サイデルよ、僕は来た
怖いのはどっち?
僕は1ヶ月を経て、ようやくサイデルという大きな街へ訪れた。
先に冒険者ギルドへ行こう。フードを深く被り下を向いて歩く。ここまで人が多い場所に来るのは小学生以来だ。
は、吐きそう‥
ぶつからないよう人の気配に注意しつつ、冒険者ギルドへ。事前に百科事典でギルドや宿屋の位置を調べておいて良かった。
ここが百科事典に載ってた所だ。大きな看板で『冒険者ギルドへようこそ!』と掲げられている。

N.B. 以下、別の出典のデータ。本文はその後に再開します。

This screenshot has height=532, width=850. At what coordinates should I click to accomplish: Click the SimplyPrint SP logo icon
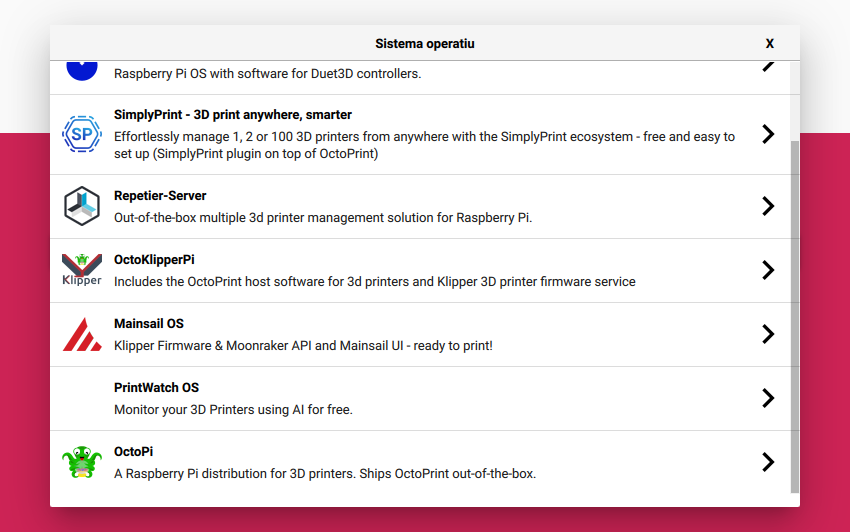click(82, 134)
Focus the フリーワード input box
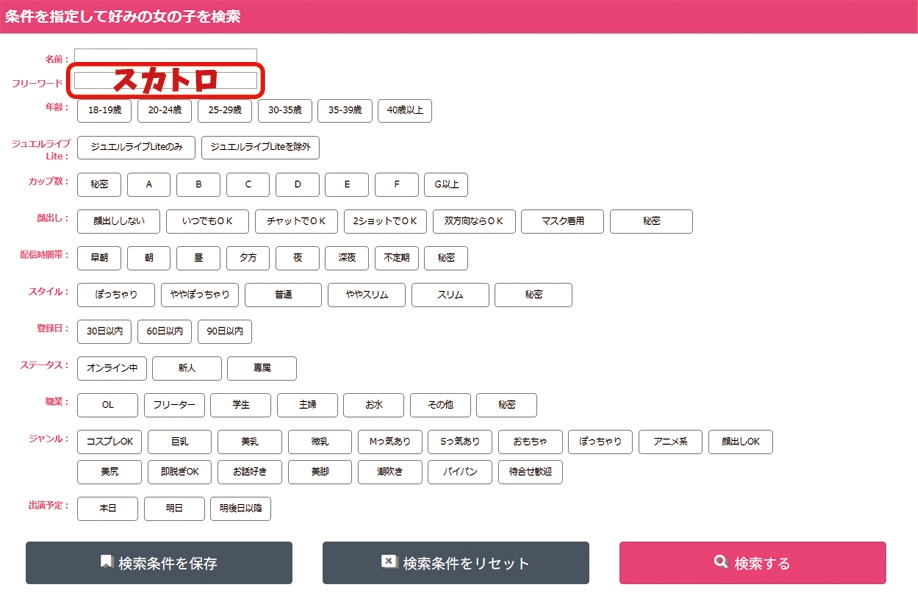This screenshot has width=918, height=593. (165, 81)
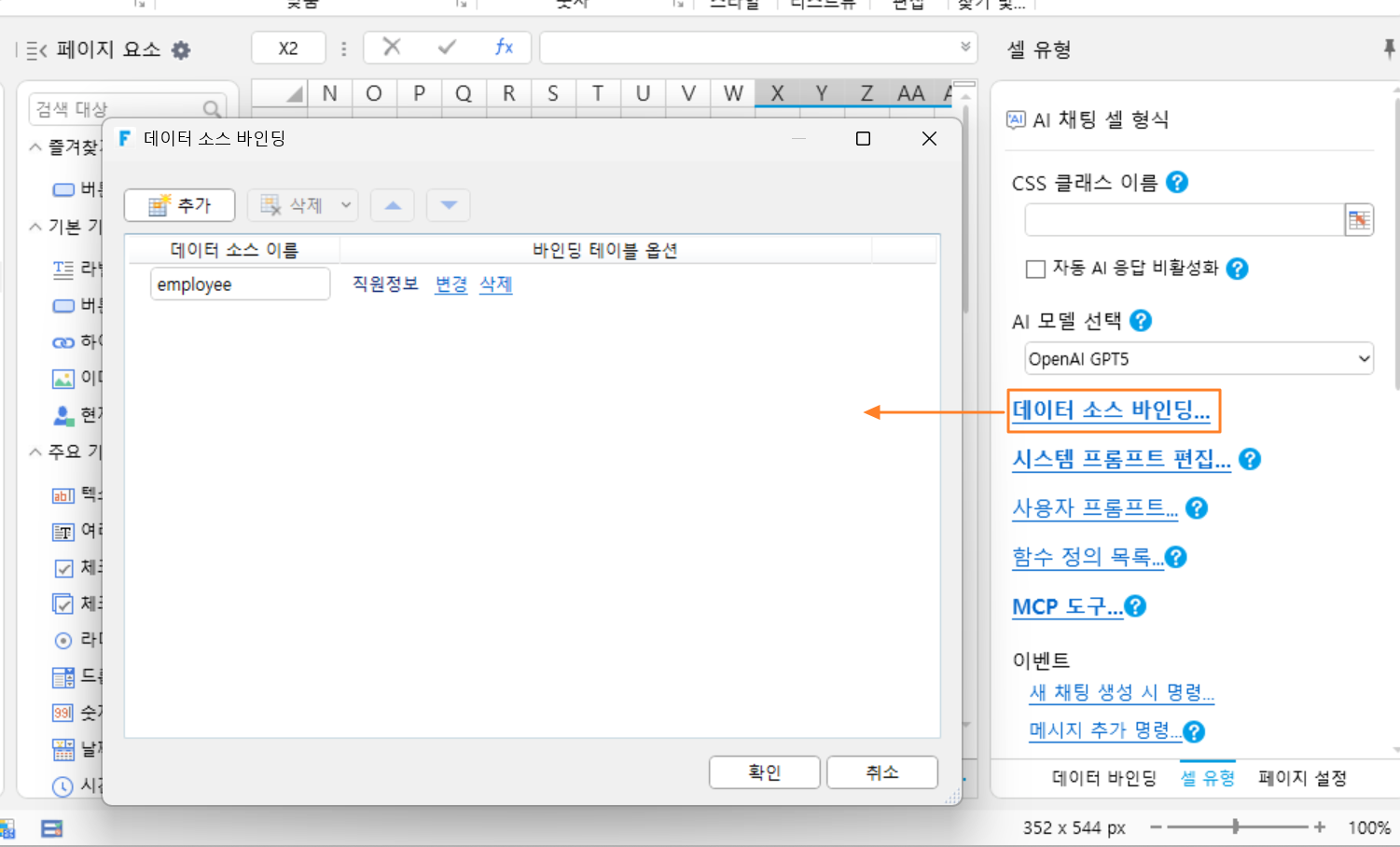Collapse the 즐겨찾기 tree section
This screenshot has height=847, width=1400.
35,147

イメージ通りなら、おっかない人達ばかりなんだろうなぁ
もうすでに心はノックアウト寸前。
なるべく視線が合わないように気をつける。
ドアを開けると、彼方此方から視線が来る。脳内お経モードで意識を保つ。ちらっと見えた受付っぽい所に行く。
幸い誰も並んでない。
「ようこそ冒険者ギルドへ!ご依頼でしょうか?」
声から判断で受付さんは女性のようだ。
なけなしの勇気を振り絞る。
「あ、あの依頼ではなくて、ぎギルド登録に来ました‥」
「あら、そうですか。ただ登録は、12歳以上からになります。ご年齢はおいくつでしょうか?こちらの水晶に手を当てながら答えていただけますか。」
「は、はい! 13歳です。」
受付さんは、水晶が青くなるのを確認し話を続ける。
「では、登録手続きを進めましょう。冒険者ギルドについてご説明をいたしますね。」
「あ、あの事前にぼ、冒険者について調べて来ましたので、だ大丈夫でしゅ‥」
「……可愛い」
「へ?」
「いえ、なんでもございません。では、こちらの紙に名前と年齢あと可能なら出来ることを。書いて頂いた方がパーティを組みやすいですよ。」
紙に必要最低限のことを書いていく。
出来ることは、魔法と剣術を少々にしとこう。僕が誰かとコンビを組むなんて無いだろうし。
「おい、なんでこんな所にガキがいやがるんだ?」
後ろから物騒な声が聞こえる。
嫌な予感が増しまし。
「おい、てめぇに聞いてんだよ!こっちを向けよ!」
ああ、注目がこちらに集まるからやめてほしい。
体が震える。
「おいおい、びびってのぐらふぁっ!」
言い切る前に変な声が出てる。
僕は思わず顔を向ける。
先ほどまで僕の担当をしていた受付さんが、怒鳴ってた人にドロップキックをかましていた。
そのままマウントをとって、容赦なく殴り続けている。
僕だけでなくみんなの顔が青くなっている。
「ふふ、ジョーズさん。ギルド内での問題事は禁止じゃないですかー。なにこんな愛らしい子に突っかかってんですか?あぁん?聞いてますかー?」
受付さん、ジョーズっていう人はもう意識がないと思います。